▶ EXERCISE INSTRUCTIONS
Each record is to be reproduced verbatim.

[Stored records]
-*-*-
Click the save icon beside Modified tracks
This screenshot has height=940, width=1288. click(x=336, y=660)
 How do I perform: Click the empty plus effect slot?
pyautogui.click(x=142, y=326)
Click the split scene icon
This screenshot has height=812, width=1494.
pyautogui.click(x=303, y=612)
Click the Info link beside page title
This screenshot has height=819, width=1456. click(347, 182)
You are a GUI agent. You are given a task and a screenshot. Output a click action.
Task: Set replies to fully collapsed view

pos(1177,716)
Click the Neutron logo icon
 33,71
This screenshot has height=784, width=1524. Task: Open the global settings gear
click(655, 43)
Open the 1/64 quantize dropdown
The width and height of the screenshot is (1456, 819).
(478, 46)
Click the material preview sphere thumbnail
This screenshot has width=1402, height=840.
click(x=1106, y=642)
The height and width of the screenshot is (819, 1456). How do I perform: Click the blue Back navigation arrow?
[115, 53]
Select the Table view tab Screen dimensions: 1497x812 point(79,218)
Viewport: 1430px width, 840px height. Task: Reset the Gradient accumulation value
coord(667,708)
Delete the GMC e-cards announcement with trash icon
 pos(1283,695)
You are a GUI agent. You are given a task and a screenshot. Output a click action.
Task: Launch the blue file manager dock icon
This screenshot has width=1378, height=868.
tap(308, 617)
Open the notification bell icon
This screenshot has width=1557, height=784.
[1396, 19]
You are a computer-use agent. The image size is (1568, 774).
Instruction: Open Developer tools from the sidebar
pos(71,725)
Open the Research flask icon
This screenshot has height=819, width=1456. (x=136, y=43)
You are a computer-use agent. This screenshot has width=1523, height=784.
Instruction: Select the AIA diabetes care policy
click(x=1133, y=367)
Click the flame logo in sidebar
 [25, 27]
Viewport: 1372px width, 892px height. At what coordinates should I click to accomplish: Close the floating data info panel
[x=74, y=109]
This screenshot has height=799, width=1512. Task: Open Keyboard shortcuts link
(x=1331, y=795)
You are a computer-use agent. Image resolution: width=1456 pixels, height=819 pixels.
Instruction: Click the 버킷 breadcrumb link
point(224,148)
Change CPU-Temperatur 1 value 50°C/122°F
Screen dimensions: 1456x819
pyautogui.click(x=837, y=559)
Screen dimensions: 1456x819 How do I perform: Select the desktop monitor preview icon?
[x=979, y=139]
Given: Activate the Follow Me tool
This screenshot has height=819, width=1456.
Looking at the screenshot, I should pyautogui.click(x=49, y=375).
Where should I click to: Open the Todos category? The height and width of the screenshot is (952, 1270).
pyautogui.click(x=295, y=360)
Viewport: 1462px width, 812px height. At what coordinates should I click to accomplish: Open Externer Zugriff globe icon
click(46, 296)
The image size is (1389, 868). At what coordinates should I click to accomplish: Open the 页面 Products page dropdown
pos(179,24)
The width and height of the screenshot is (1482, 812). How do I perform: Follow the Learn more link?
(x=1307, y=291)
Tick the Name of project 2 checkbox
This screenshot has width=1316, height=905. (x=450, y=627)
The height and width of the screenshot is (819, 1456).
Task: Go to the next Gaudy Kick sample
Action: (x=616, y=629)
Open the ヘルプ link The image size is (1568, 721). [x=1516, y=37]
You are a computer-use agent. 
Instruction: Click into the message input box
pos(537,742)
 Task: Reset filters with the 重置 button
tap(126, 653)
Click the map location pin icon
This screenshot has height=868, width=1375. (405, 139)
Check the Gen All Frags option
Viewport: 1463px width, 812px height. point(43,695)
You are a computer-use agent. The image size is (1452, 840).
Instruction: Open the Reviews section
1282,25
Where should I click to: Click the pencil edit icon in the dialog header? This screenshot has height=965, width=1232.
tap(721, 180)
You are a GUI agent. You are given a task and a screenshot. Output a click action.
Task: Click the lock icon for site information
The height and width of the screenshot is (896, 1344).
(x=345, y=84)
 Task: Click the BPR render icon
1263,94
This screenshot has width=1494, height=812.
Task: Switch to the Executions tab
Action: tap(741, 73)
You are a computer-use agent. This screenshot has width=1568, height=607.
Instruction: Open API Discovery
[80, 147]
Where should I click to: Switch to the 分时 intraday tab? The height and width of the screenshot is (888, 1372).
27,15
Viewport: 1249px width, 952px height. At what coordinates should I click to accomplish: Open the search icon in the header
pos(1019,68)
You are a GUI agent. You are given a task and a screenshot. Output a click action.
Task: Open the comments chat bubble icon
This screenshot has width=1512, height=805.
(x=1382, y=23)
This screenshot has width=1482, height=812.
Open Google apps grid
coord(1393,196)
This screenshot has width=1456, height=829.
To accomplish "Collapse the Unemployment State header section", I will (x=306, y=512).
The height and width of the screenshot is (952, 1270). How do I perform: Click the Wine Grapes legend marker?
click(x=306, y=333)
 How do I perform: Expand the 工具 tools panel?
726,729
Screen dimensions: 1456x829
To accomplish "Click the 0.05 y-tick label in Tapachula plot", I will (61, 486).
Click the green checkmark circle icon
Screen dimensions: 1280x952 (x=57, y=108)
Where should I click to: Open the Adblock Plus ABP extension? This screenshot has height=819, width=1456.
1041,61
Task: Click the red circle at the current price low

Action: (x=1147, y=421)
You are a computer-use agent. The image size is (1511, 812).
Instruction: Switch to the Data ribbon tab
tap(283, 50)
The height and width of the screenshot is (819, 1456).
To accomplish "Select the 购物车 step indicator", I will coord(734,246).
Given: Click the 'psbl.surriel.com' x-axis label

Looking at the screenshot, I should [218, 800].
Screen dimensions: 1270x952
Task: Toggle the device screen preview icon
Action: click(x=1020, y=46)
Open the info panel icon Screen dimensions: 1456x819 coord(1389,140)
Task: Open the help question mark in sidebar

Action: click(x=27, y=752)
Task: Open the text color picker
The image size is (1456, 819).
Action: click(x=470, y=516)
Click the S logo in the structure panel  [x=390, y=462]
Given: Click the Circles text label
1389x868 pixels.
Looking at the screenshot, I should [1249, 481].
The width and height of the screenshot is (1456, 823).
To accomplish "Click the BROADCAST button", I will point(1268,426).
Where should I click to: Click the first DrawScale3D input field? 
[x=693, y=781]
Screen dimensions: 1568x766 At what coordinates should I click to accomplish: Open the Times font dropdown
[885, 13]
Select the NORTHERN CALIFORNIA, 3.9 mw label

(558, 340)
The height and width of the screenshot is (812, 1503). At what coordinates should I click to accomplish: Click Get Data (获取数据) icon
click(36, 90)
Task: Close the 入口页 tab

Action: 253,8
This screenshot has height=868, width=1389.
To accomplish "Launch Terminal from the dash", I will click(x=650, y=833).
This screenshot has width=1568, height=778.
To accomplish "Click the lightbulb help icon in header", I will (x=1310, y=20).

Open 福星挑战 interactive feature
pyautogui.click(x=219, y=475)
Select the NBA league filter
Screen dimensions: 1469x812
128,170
-*-*-
▶ ANSWER SPACE
Click the save icon beside Modified tracks
This screenshot has height=940, width=1288. click(x=336, y=660)
 How do I perform: Click the empty plus effect slot?
pyautogui.click(x=142, y=326)
Click the split scene icon
This screenshot has height=812, width=1494.
pyautogui.click(x=303, y=612)
Click the Info link beside page title
This screenshot has height=819, width=1456. click(347, 182)
You are a GUI agent. You are given a task and a screenshot. Output a click action.
Task: Set replies to fully collapsed view

pos(1177,716)
Click the Neutron logo icon
 33,71
This screenshot has height=784, width=1524. Task: Open the global settings gear
click(655, 43)
Open the 1/64 quantize dropdown
The width and height of the screenshot is (1456, 819).
(478, 46)
Click the material preview sphere thumbnail
This screenshot has width=1402, height=840.
click(x=1106, y=642)
The height and width of the screenshot is (819, 1456). How do I perform: Click the blue Back navigation arrow?
[115, 53]
Select the Table view tab Screen dimensions: 1497x812 point(79,218)
Viewport: 1430px width, 840px height. Task: Reset the Gradient accumulation value
coord(667,708)
Delete the GMC e-cards announcement with trash icon
 pos(1283,695)
You are a GUI agent. You are given a task and a screenshot. Output a click action.
Task: Launch the blue file manager dock icon
This screenshot has width=1378, height=868.
tap(308, 617)
Open the notification bell icon
This screenshot has width=1557, height=784.
[1396, 19]
You are a computer-use agent. The image size is (1568, 774).
Instruction: Open Developer tools from the sidebar
pos(71,725)
Open the Research flask icon
This screenshot has height=819, width=1456. (x=136, y=43)
You are a computer-use agent. This screenshot has width=1523, height=784.
Instruction: Select the AIA diabetes care policy
click(x=1133, y=367)
Click the flame logo in sidebar
 [25, 27]
Viewport: 1372px width, 892px height. At what coordinates should I click to accomplish: Close the floating data info panel
[x=74, y=109]
This screenshot has height=799, width=1512. Task: Open Keyboard shortcuts link
(x=1331, y=795)
You are a computer-use agent. Image resolution: width=1456 pixels, height=819 pixels.
Instruction: Click the 버킷 breadcrumb link
point(224,148)
Change CPU-Temperatur 1 value 50°C/122°F
Screen dimensions: 1456x819
pyautogui.click(x=837, y=559)
Screen dimensions: 1456x819 How do I perform: Select the desktop monitor preview icon?
[x=979, y=139]
Given: Activate the Follow Me tool
This screenshot has height=819, width=1456.
Looking at the screenshot, I should pyautogui.click(x=49, y=375).
Where should I click to: Open the Todos category? The height and width of the screenshot is (952, 1270).
pyautogui.click(x=295, y=360)
Viewport: 1462px width, 812px height. At what coordinates should I click to accomplish: Open Externer Zugriff globe icon
click(46, 296)
The image size is (1389, 868). At what coordinates should I click to accomplish: Open the 页面 Products page dropdown
pos(179,24)
The width and height of the screenshot is (1482, 812). How do I perform: Follow the Learn more link?
(x=1307, y=291)
Tick the Name of project 2 checkbox
This screenshot has width=1316, height=905. (x=450, y=627)
The height and width of the screenshot is (819, 1456).
Task: Go to the next Gaudy Kick sample
Action: (x=616, y=629)
Open the ヘルプ link The image size is (1568, 721). [x=1516, y=37]
You are a computer-use agent. 
Instruction: Click into the message input box
pos(537,742)
 Task: Reset filters with the 重置 button
tap(126, 653)
Click the map location pin icon
This screenshot has height=868, width=1375. (405, 139)
Check the Gen All Frags option
Viewport: 1463px width, 812px height. point(43,695)
You are a computer-use agent. The image size is (1452, 840).
Instruction: Open the Reviews section
1282,25
Where should I click to: Click the pencil edit icon in the dialog header? This screenshot has height=965, width=1232.
tap(721, 180)
You are a GUI agent. You are given a task and a screenshot. Output a click action.
Task: Click the lock icon for site information
The height and width of the screenshot is (896, 1344).
(x=345, y=84)
 Task: Click the BPR render icon
1263,94
This screenshot has width=1494, height=812.
Task: Switch to the Executions tab
Action: tap(741, 73)
You are a computer-use agent. This screenshot has width=1568, height=607.
Instruction: Open API Discovery
[80, 147]
Where should I click to: Switch to the 分时 intraday tab? The height and width of the screenshot is (888, 1372).
27,15
Viewport: 1249px width, 952px height. At what coordinates should I click to accomplish: Open the search icon in the header
pos(1019,68)
You are a GUI agent. You are given a task and a screenshot. Output a click action.
Task: Open the comments chat bubble icon
This screenshot has width=1512, height=805.
(x=1382, y=23)
This screenshot has width=1482, height=812.
Open Google apps grid
coord(1393,196)
This screenshot has width=1456, height=829.
To accomplish "Collapse the Unemployment State header section", I will (x=306, y=512).
The height and width of the screenshot is (952, 1270). How do I perform: Click the Wine Grapes legend marker?
click(x=306, y=333)
 How do I perform: Expand the 工具 tools panel?
726,729
Screen dimensions: 1456x829
To accomplish "Click the 0.05 y-tick label in Tapachula plot", I will (61, 486).
Click the green checkmark circle icon
Screen dimensions: 1280x952 (x=57, y=108)
Where should I click to: Open the Adblock Plus ABP extension? This screenshot has height=819, width=1456.
1041,61
Task: Click the red circle at the current price low

Action: (x=1147, y=421)
You are a computer-use agent. The image size is (1511, 812).
Instruction: Switch to the Data ribbon tab
tap(283, 50)
The height and width of the screenshot is (819, 1456).
To accomplish "Select the 购物车 step indicator", I will coord(734,246).
Given: Click the 'psbl.surriel.com' x-axis label

Looking at the screenshot, I should [218, 800].
Screen dimensions: 1270x952
Task: Toggle the device screen preview icon
Action: click(x=1020, y=46)
Open the info panel icon Screen dimensions: 1456x819 coord(1389,140)
Task: Open the help question mark in sidebar

Action: click(x=27, y=752)
Task: Open the text color picker
The image size is (1456, 819).
Action: click(x=470, y=516)
Click the S logo in the structure panel  [x=390, y=462]
Given: Click the Circles text label
1389x868 pixels.
Looking at the screenshot, I should [1249, 481].
The width and height of the screenshot is (1456, 823).
To accomplish "Click the BROADCAST button", I will point(1268,426).
Where should I click to: Click the first DrawScale3D input field? 
[x=693, y=781]
Screen dimensions: 1568x766 At what coordinates should I click to accomplish: Open the Times font dropdown
[885, 13]
Select the NORTHERN CALIFORNIA, 3.9 mw label

(558, 340)
The height and width of the screenshot is (812, 1503). At what coordinates should I click to accomplish: Click Get Data (获取数据) icon
click(36, 90)
Task: Close the 入口页 tab

Action: 253,8
This screenshot has height=868, width=1389.
To accomplish "Launch Terminal from the dash", I will click(x=650, y=833).
This screenshot has width=1568, height=778.
To accomplish "Click the lightbulb help icon in header", I will (x=1310, y=20).

Open 福星挑战 interactive feature
pyautogui.click(x=219, y=475)
Select the NBA league filter
Screen dimensions: 1469x812
128,170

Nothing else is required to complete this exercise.